| TASK REQUIREMENTS |
Write out the blog excerpt below in full, word for word.

(TEXT UNDER STUDY begins)

Years ago, I watched a film of Picasso performating a painting of a seated female nude. Out of his more than 30,000 works of art created over a lifetime, there is no telling how many times he drew or painted a seated female nude. On this particular film, I watched the artist as he loaded his brush, approached the blank canvas, and began outlining his figure. He started at the small of her back, and the brush glided upward over her shoulder, up her neck and over the top of her head, then downward over the profile face, neck, breasts, abdomen, thighs . . . As I watched in wonder, I thought: if I were painting this subject, I would start at the very top of the head. No doubt Picasso did too, hundreds of times. But this time he chose an unusual place to start, and I will never forget that image. It was then that I determined I would never let myself become bored with a routine in drawing or painting subject matter; there are dozens of ways to proceed.

With this particular painting, I am working all over the picture plane, sometimes rendering in detail, other times laying down a wash, or picking up a pencil to adjust something further. But I am not bored with the subject, nor will I be if the next five or ten paintings turn out to be of houses. I always find a way to change it up. I’m very happy and contented this day, even if I’m not smiling. Trust me-I’m not gloomy.

Christmas Greetings from Studio Eidolons

Thanks for reading.

I make art in order to discover.

I journal when I am alone.

I blog to remind myself I am not alone.

Quiet rainy morning before the fire

December 13, 2020

Before going into the studio, I love to relax with coffee, a good book, and a pair of napping pups (Patches is “camouflaged” to the left of my book). Outside it is still dark, cold and raining hard. The fireplace has cheered the house considerably. I should have more to say later once I enter the studio and resume painting.

(TEXT UNDER STUDY ends)
(EXERCISE DATA begins)

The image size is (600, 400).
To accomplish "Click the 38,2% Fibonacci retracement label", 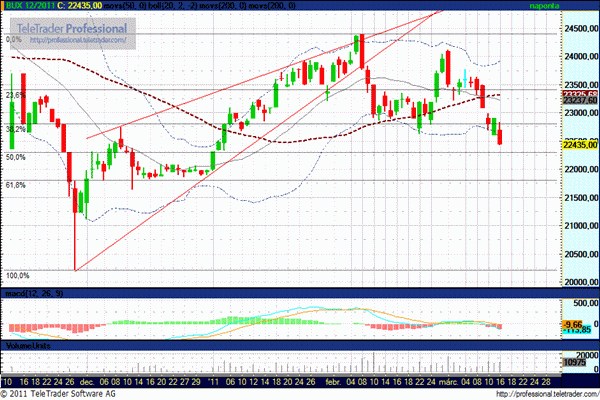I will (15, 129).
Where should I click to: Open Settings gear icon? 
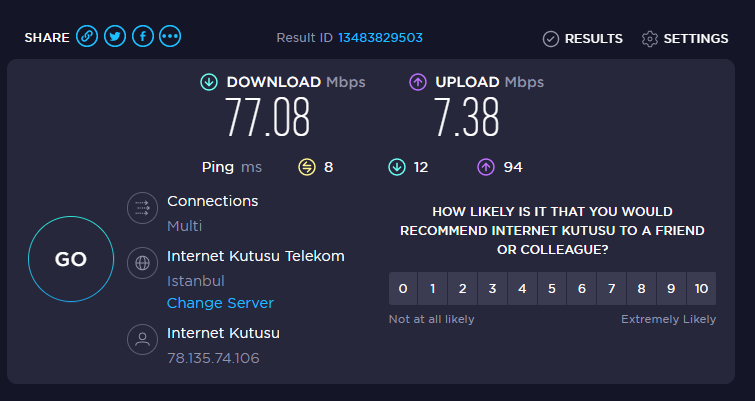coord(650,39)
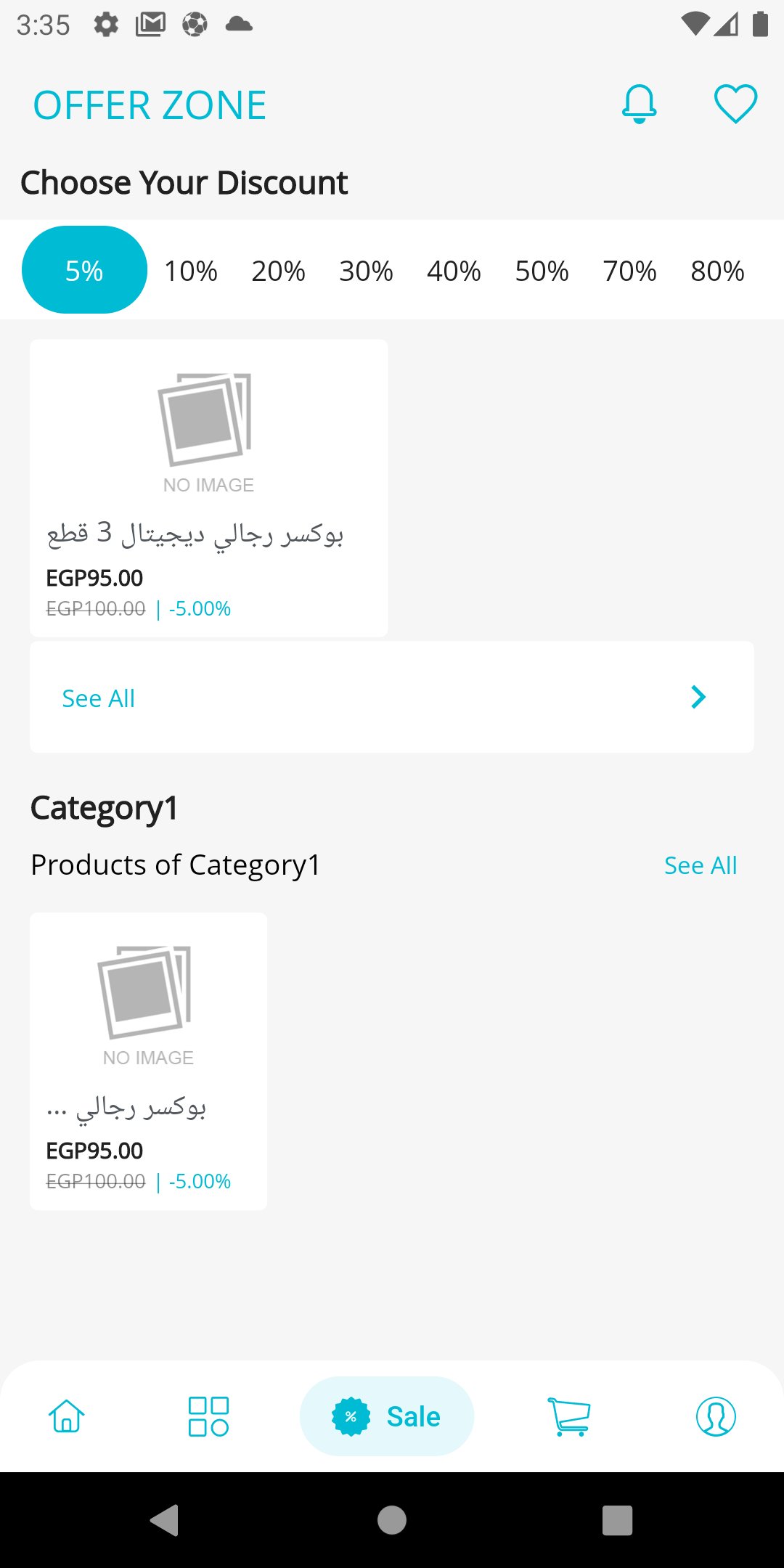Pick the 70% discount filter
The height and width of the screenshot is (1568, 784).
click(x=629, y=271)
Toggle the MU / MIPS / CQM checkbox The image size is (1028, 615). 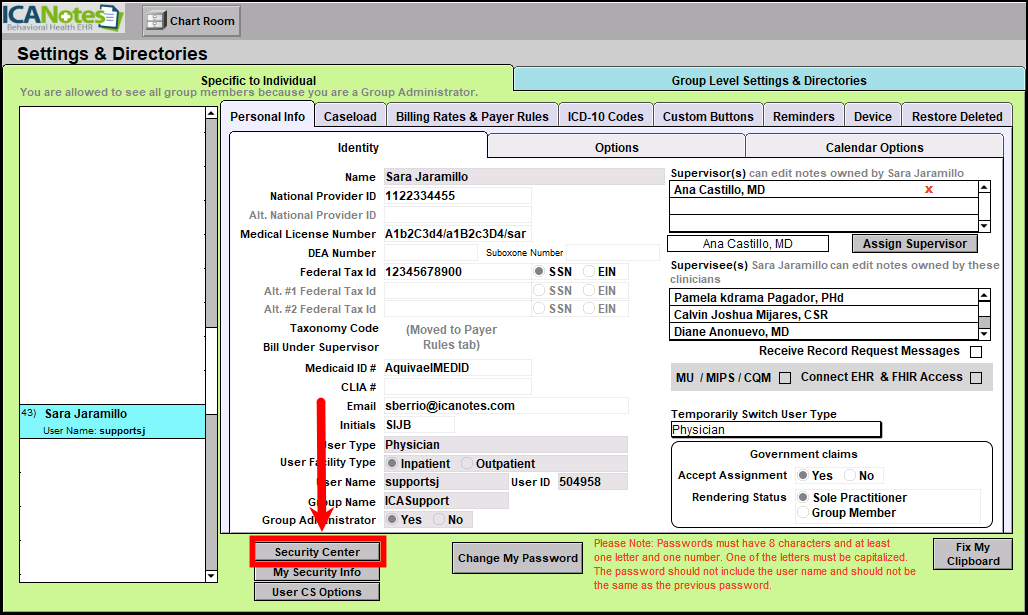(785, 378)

(EXERCISE DATA ends)

| YOUR RESPONSE |
Years ago, I watched a film of Picasso performating a painting of a seated female nude. Out of his more than 30,000 works of art created over a lifetime, there is no telling how many times he drew or painted a seated female nude. On this particular film, I watched the artist as he loaded his brush, approached the blank canvas, and began outlining his figure. He started at the small of her back, and the brush glided upward over her shoulder, up her neck and over the top of her head, then downward over the profile face, neck, breasts, abdomen, thighs . . . As I watched in wonder, I thought: if I were painting this subject, I would start at the very top of the head. No doubt Picasso did too, hundreds of times. But this time he chose an unusual place to start, and I will never forget that image. It was then that I determined I would never let myself become bored with a routine in drawing or painting subject matter; there are dozens of ways to proceed.

With this particular painting, I am working all over the picture plane, sometimes rendering in detail, other times laying down a wash, or picking up a pencil to adjust something further. But I am not bored with the subject, nor will I be if the next five or ten paintings turn out to be of houses. I always find a way to change it up. I’m very happy and contented this day, even if I’m not smiling. Trust me-I’m not gloomy.

Christmas Greetings from Studio Eidolons

Thanks for reading.

I make art in order to discover.

I journal when I am alone.

I blog to remind myself I am not alone.

Quiet rainy morning before the fire

December 13, 2020

Before going into the studio, I love to relax with coffee, a good book, and a pair of napping pups (Patches is “camouflaged” to the left of my book). Outside it is still dark, cold and raining hard. The fireplace has cheered the house considerably. I should have more to say later once I enter the studio and resume painting.